An essay by Alexander Hamilton Institute for the Study of Western Civilization (AHI) Resident Fellow Mary Grabar, “Black and American: George Schuyler’s Battle against Black Separatism,” has just been published in a book collection titled Literature and the Conservative Ideal (Lexington Books).

The volume features an introductory essay about the decline in graduate literary study by Mark Bauerlein, and essays about such literary giants as Shakespeare, Thomas Carlyle, Evelyn Waugh, and Henry James; influential critics such as F.R. Leavis and the “New Critics”; and conservative writers outside the literary canon, such as Pittsburgh Courier columnist George Schuyler (1895-1977) and counterrevolutionary novelists, such as George Walker, author of the 1799 novel The Vagabond.  Contributors include Thomas L. Jeffers, Thomas W. Stanford III, Todd H.J. Pettigrew, Barton Swaim, James Seaton, D. Marcel DeCoste, and Mark Zunac, who is also editor.

In an interview published on Grabar’s Dissident Prof website, Zunac, an associate professor of English at the University of Wisconsin-Whitewater, said he was prompted to undertake the project to counter the current tendency to use literature ideologically, in a “reductive identification as either a product or a condemnation of social injustice.”  Literature and the Conservative Ideal attempts to restore literature to its purpose of privileging “free inquiry, artistic beauty, and moral clarity,” and thereby complementing “efforts aimed at preserving individual freedom and liberty”—the hallmarks of Western civilization.

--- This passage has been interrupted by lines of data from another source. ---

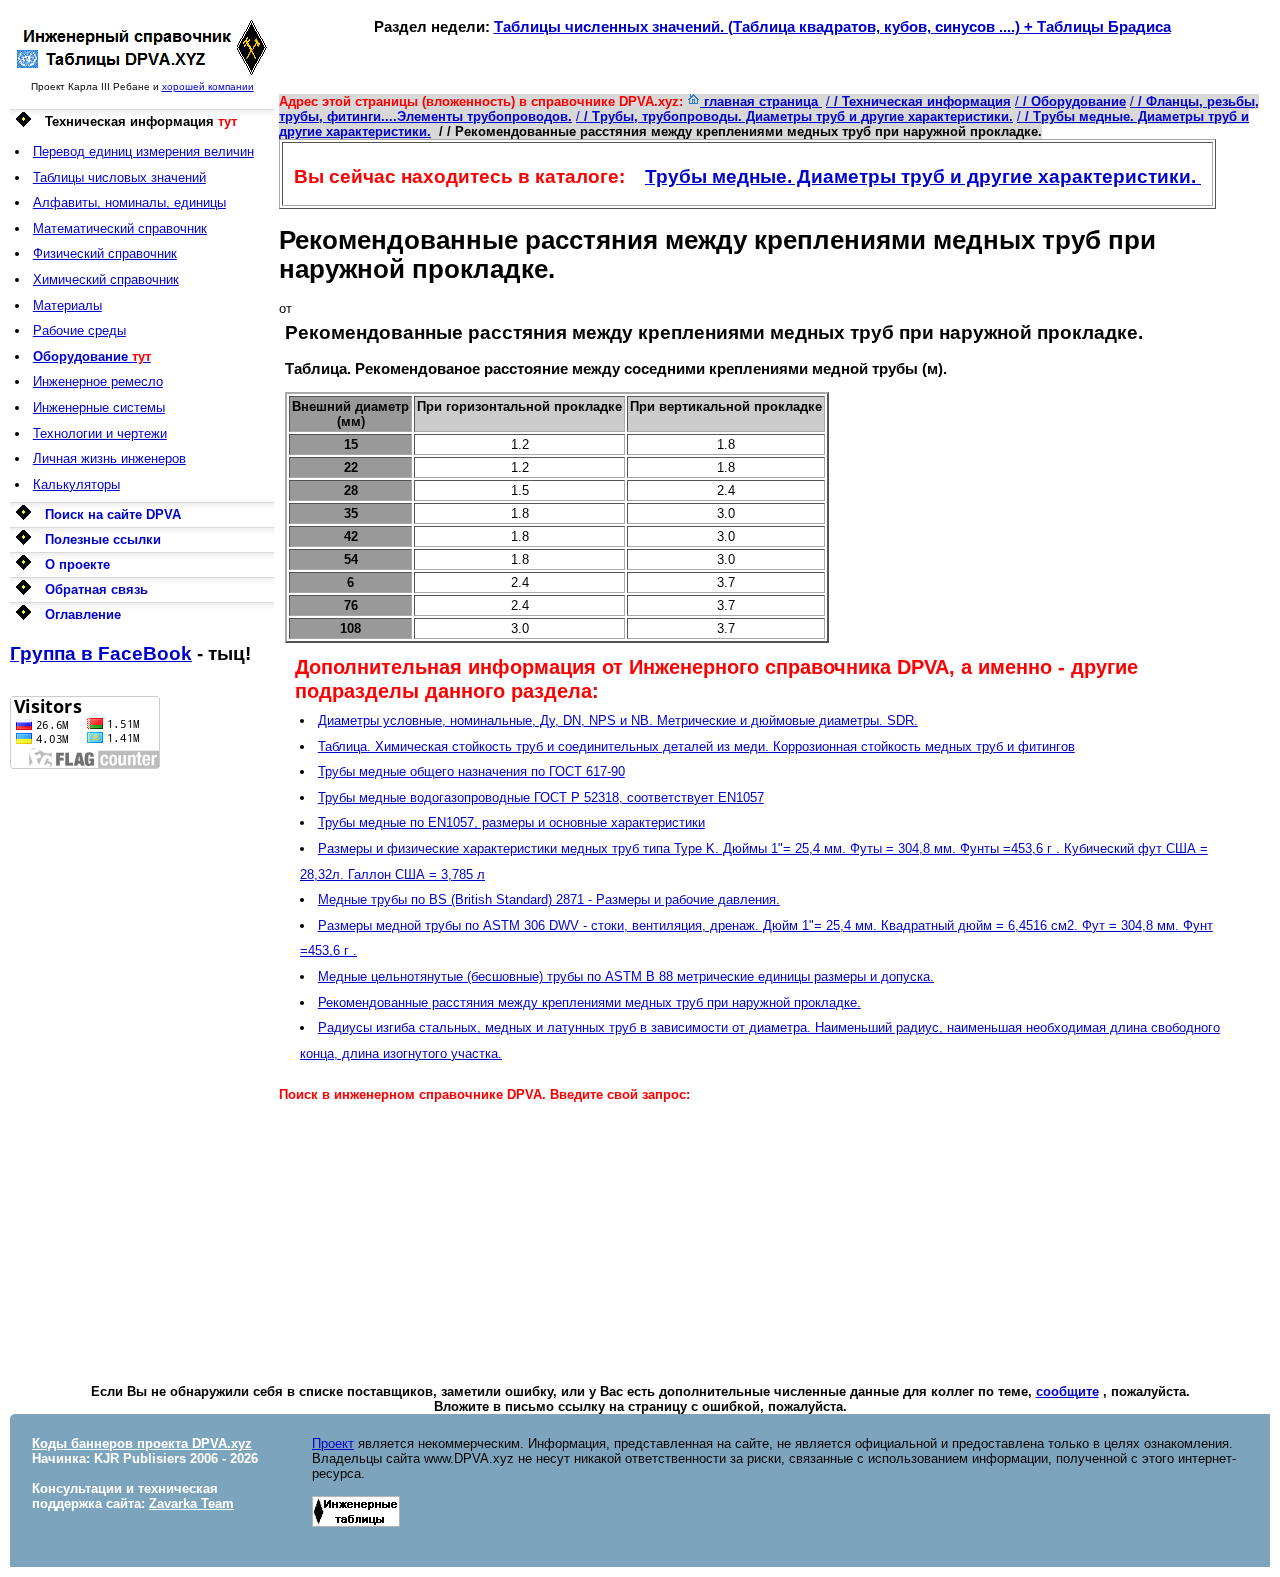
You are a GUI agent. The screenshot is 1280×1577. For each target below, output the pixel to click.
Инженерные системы (99, 407)
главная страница (761, 101)
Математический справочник (120, 228)
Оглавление (83, 614)
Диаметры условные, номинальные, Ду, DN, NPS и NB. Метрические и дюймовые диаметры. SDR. (618, 720)
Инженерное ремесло (98, 381)
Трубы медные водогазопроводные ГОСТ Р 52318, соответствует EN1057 (541, 797)
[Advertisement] (142, 1069)
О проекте (77, 564)
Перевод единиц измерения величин (143, 151)
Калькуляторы (76, 484)
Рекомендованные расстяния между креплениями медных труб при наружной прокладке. (589, 1002)
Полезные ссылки (103, 539)
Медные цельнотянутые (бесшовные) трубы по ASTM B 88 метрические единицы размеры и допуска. (626, 976)
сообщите (1067, 1391)
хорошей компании (208, 86)
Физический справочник (105, 253)
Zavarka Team (191, 1503)
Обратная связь (96, 589)
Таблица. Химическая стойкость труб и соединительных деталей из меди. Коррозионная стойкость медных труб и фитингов (696, 746)
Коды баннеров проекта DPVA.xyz (142, 1443)
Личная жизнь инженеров (109, 458)
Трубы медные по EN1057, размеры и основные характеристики (511, 822)
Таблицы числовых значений (119, 177)
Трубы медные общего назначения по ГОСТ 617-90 (471, 771)
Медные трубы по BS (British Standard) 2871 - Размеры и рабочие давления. (549, 899)
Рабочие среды (79, 330)
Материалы (67, 305)
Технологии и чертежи (100, 433)
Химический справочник (106, 279)
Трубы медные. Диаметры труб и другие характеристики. (923, 176)
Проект (333, 1443)
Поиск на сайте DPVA (113, 514)
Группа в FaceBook (101, 653)
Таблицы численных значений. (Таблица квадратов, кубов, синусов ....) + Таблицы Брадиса (832, 26)
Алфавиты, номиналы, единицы (129, 202)
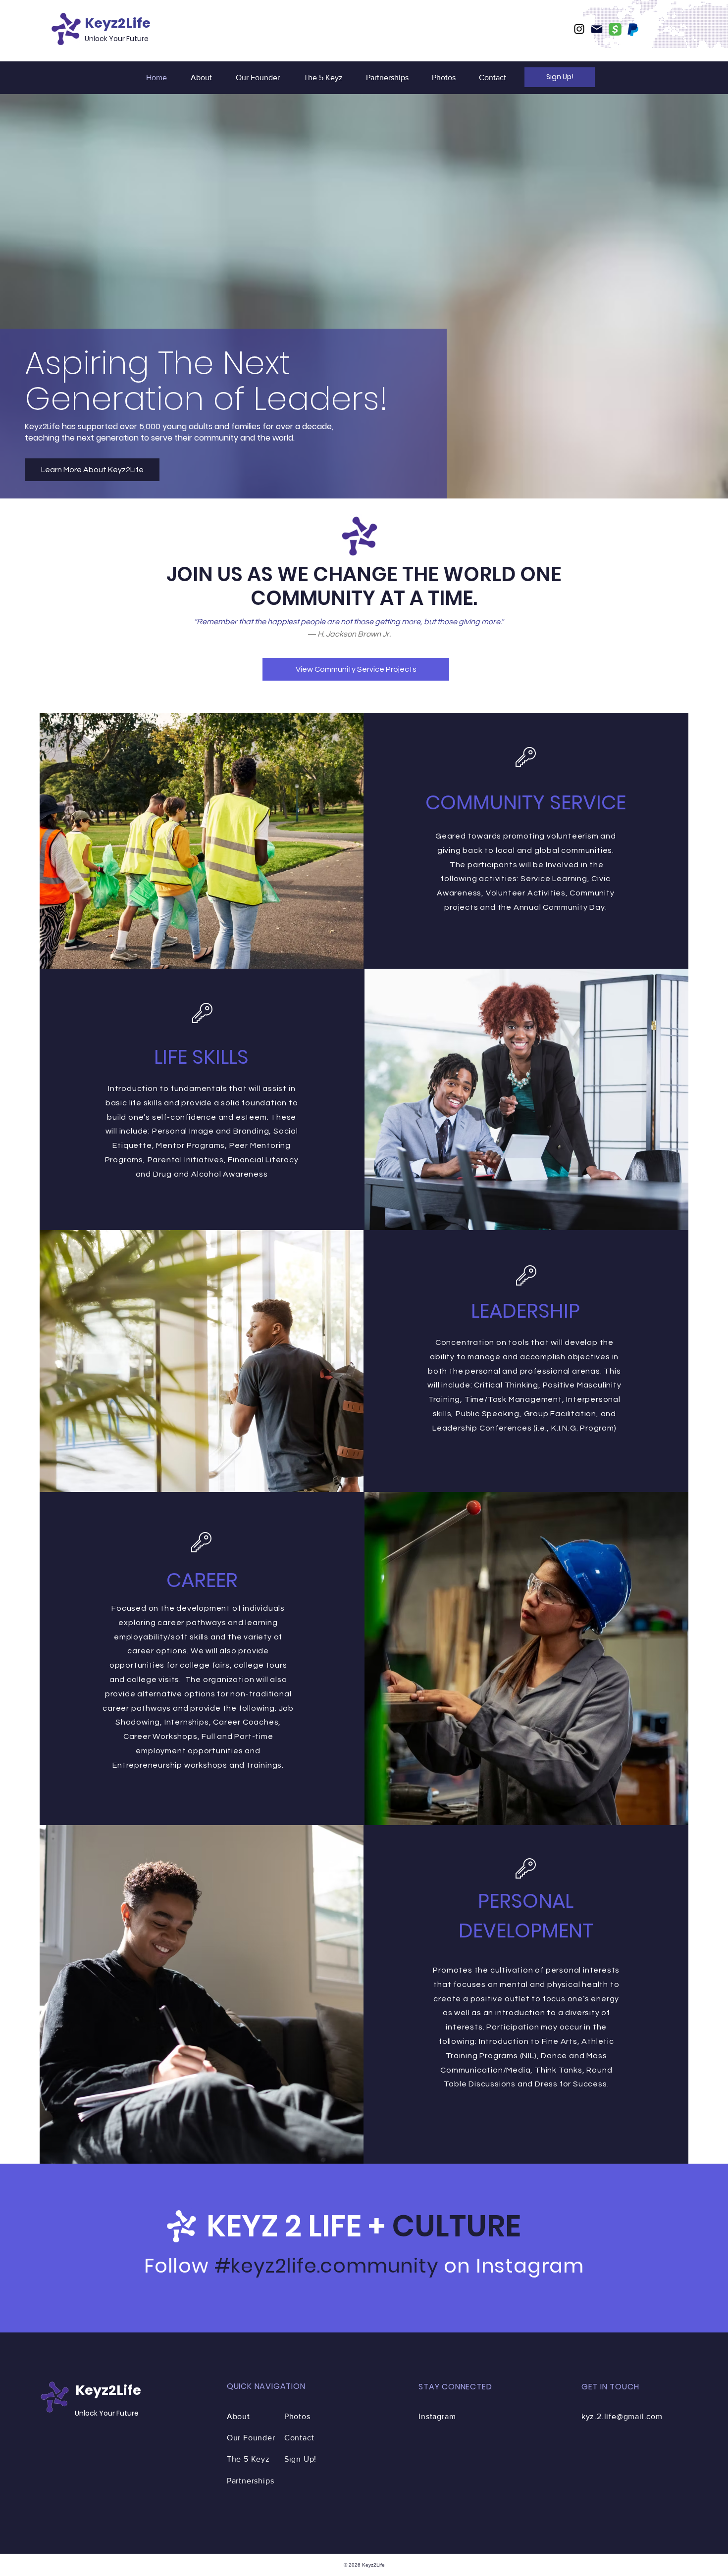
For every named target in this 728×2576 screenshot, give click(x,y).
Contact (299, 2437)
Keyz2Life (118, 23)
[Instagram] (579, 29)
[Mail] (596, 29)
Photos (297, 2416)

Grabar’s essay focuses on Schuyler’s 1930s serialized fiction, published posthumously in a volume titled Black Empire, and his efforts, through his fiction and journalism, to stake a claim for African Americans in full American citizenship—politically and culturally; she discusses his resistance to various black separatist efforts from the 1920s to the 1960s in this effort.

Grabar began her research on George Schuyler, who grew up in Syracuse, in July 2011 when she was a Bakwin Research Fellow at the AHI.  She wrote about that experience for the Weekly StandardShe is under contract with Northern Illinois University Press for her book titled “George S. Schuyler: America’s First Black Conservative Intellectual,” due out in 2017.